◆ **Work to complete**
An exact copy of every record is the expected answer.

---- Data for the task

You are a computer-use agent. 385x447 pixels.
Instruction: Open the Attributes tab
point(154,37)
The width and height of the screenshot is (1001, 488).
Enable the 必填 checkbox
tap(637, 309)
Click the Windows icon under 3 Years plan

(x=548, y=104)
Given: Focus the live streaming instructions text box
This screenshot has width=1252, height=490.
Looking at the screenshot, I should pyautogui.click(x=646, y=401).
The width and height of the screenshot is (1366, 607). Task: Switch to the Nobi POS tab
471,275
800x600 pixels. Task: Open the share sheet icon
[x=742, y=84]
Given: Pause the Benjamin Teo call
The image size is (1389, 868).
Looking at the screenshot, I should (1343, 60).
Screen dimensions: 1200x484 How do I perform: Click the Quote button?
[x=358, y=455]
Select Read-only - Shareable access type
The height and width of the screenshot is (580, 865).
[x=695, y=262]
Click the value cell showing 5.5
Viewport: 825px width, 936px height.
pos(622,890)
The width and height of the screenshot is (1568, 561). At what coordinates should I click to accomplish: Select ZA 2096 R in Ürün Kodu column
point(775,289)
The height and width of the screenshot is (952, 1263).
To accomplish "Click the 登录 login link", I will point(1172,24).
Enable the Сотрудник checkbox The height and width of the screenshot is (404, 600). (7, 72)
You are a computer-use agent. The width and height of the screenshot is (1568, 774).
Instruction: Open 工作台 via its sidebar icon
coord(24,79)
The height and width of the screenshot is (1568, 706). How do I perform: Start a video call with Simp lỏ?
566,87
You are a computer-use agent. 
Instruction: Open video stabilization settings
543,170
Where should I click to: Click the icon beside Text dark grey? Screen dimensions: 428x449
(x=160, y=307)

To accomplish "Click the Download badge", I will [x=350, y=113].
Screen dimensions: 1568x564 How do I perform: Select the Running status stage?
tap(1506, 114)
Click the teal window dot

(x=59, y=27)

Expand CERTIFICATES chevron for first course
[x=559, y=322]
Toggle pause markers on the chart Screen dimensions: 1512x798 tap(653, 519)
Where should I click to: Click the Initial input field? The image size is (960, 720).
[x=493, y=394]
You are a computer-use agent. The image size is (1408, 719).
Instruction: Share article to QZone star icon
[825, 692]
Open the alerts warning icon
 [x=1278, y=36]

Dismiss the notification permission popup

--------

◆ **Answer below**
You are a computer-use agent. 385x447 pixels.
Instruction: Open the Attributes tab
point(154,37)
The width and height of the screenshot is (1001, 488).
Enable the 必填 checkbox
tap(637, 309)
Click the Windows icon under 3 Years plan

(x=548, y=104)
Given: Focus the live streaming instructions text box
This screenshot has width=1252, height=490.
Looking at the screenshot, I should pyautogui.click(x=646, y=401).
The width and height of the screenshot is (1366, 607). Task: Switch to the Nobi POS tab
471,275
800x600 pixels. Task: Open the share sheet icon
[x=742, y=84]
Given: Pause the Benjamin Teo call
The image size is (1389, 868).
Looking at the screenshot, I should (1343, 60).
Screen dimensions: 1200x484 How do I perform: Click the Quote button?
[x=358, y=455]
Select Read-only - Shareable access type
The height and width of the screenshot is (580, 865).
[x=695, y=262]
Click the value cell showing 5.5
Viewport: 825px width, 936px height.
pos(622,890)
The width and height of the screenshot is (1568, 561). At what coordinates should I click to accomplish: Select ZA 2096 R in Ürün Kodu column
point(775,289)
The height and width of the screenshot is (952, 1263).
To accomplish "Click the 登录 login link", I will point(1172,24).
Enable the Сотрудник checkbox The height and width of the screenshot is (404, 600). (7, 72)
You are a computer-use agent. The width and height of the screenshot is (1568, 774).
Instruction: Open 工作台 via its sidebar icon
coord(24,79)
The height and width of the screenshot is (1568, 706). How do I perform: Start a video call with Simp lỏ?
566,87
You are a computer-use agent. 
Instruction: Open video stabilization settings
543,170
Where should I click to: Click the icon beside Text dark grey? Screen dimensions: 428x449
(x=160, y=307)

To accomplish "Click the Download badge", I will [x=350, y=113].
Screen dimensions: 1568x564 How do I perform: Select the Running status stage?
tap(1506, 114)
Click the teal window dot

(x=59, y=27)

Expand CERTIFICATES chevron for first course
[x=559, y=322]
Toggle pause markers on the chart Screen dimensions: 1512x798 tap(653, 519)
Where should I click to: Click the Initial input field? The image size is (960, 720).
[x=493, y=394]
You are a computer-use agent. The image size is (1408, 719).
Instruction: Share article to QZone star icon
[825, 692]
Open the alerts warning icon
 [x=1278, y=36]

Dismiss the notification permission popup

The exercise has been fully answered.